New engineering guidance frames autonomy as a bounded control loop with governance, telemetry, human approvals.

Overview

  • Microsoft sets out a production architecture for agents—a plan→act→observe→refine loop bounded by budgets, stop conditions, and human‑in‑the‑loop gates—with interoperability work (A2A, MCP) as adoption reaches 35% with 44% planning, per MIT Sloan/BCG.
  • Retrieval is engineered as a pipeline for grounding (hybrid search, ACL‑aware filtering, reranking, compact context), while action tools require least‑privilege credentials, input validation, idempotency, and post‑condition checks.
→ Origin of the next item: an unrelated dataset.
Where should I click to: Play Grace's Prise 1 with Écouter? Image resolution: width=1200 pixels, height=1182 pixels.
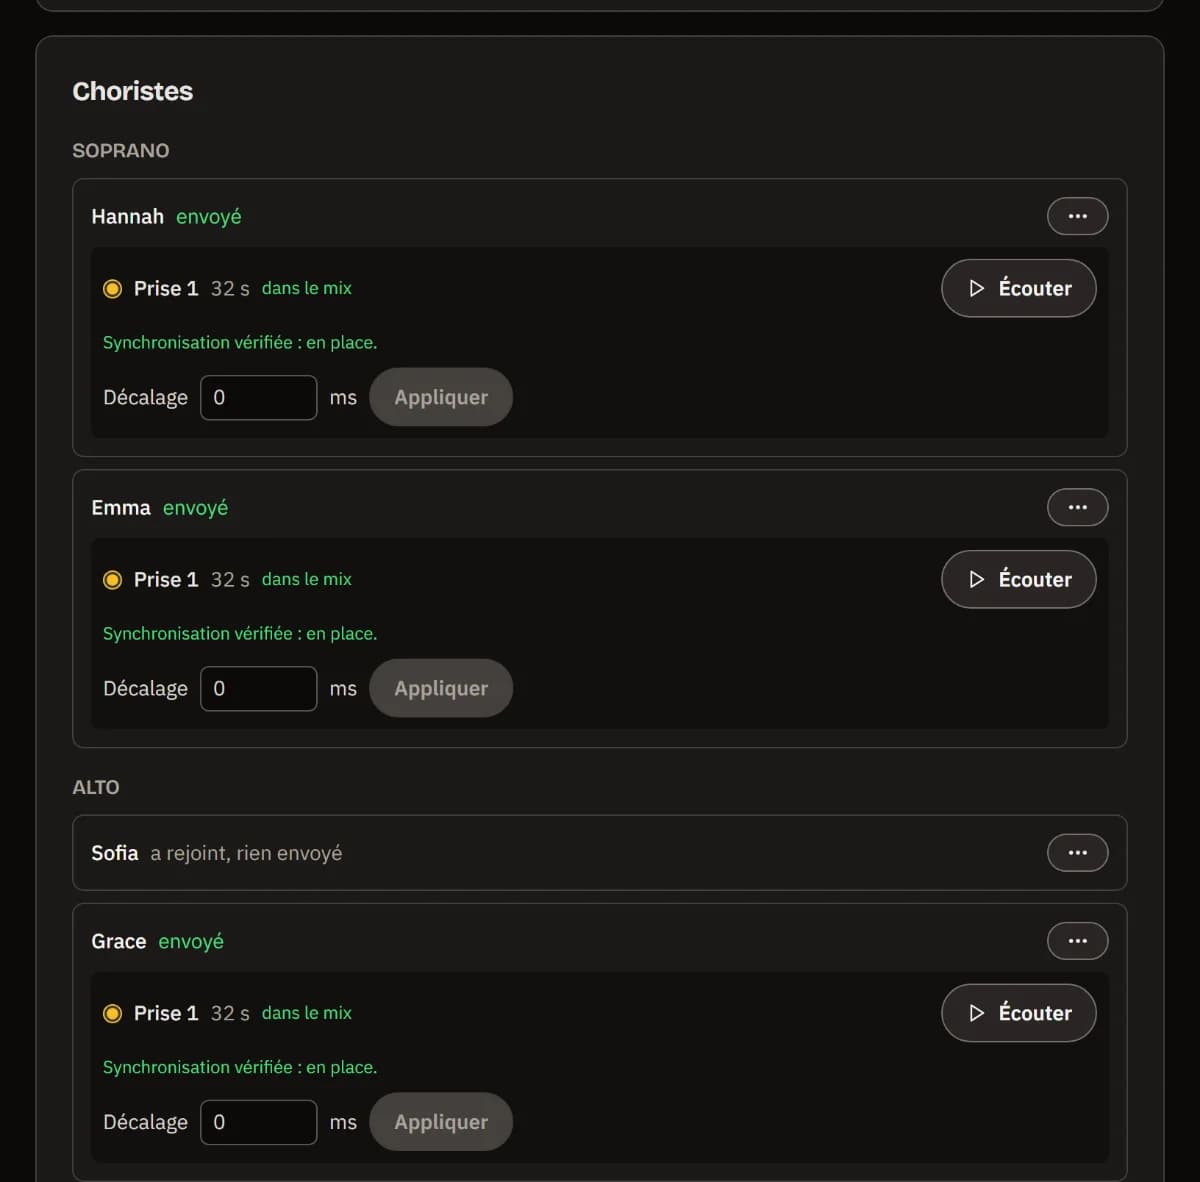pyautogui.click(x=1018, y=1013)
  • Memory is treated as explicit state—working, session, long‑term—with policy‑aware retention and permission trimming across both stored state and retrieved enterprise content.
  • Orchestration favors a manager‑plus‑specialists approach using strict JSON input/output contracts, robust failure handling, and a single authority for user‑facing responses to prevent conflicts.
  • Real deployments underscore impact and controls: NeosAI saves up to 25 hours per legal case, JPMorgan’s COiN analyzes 12,000+ contracts with 150+ attributes, HR assistants cut 30–40% of live requests, Morgan Stanley expands advisor agents with rigorous evals, and a ServiceNow–Semantic Kernel prototype coordinates incident response.